_Your instructions_
Convert everything in the listing below from the line containing "You are a GUI" down to the line containing "pyautogui.click(x=47, y=34)", both included, into a JSON list of strings with one string per line and blank lines skipped.

_Records for this exercise_

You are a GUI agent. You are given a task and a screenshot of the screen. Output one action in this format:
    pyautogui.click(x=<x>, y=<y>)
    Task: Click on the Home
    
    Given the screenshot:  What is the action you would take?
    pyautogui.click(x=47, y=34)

...

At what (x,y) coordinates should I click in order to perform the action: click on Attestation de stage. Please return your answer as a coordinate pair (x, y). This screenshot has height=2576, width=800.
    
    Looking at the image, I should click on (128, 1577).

_Answer to this exercise_
[
  "You are a GUI agent. You are given a task and a screenshot of the screen. Output one action in this format:",
  "    pyautogui.click(x=<x>, y=<y>)",
  "    Task: Click on the Home",
  "    Given the screenshot:  What is the action you would take?",
  "    pyautogui.click(x=47, y=34)"
]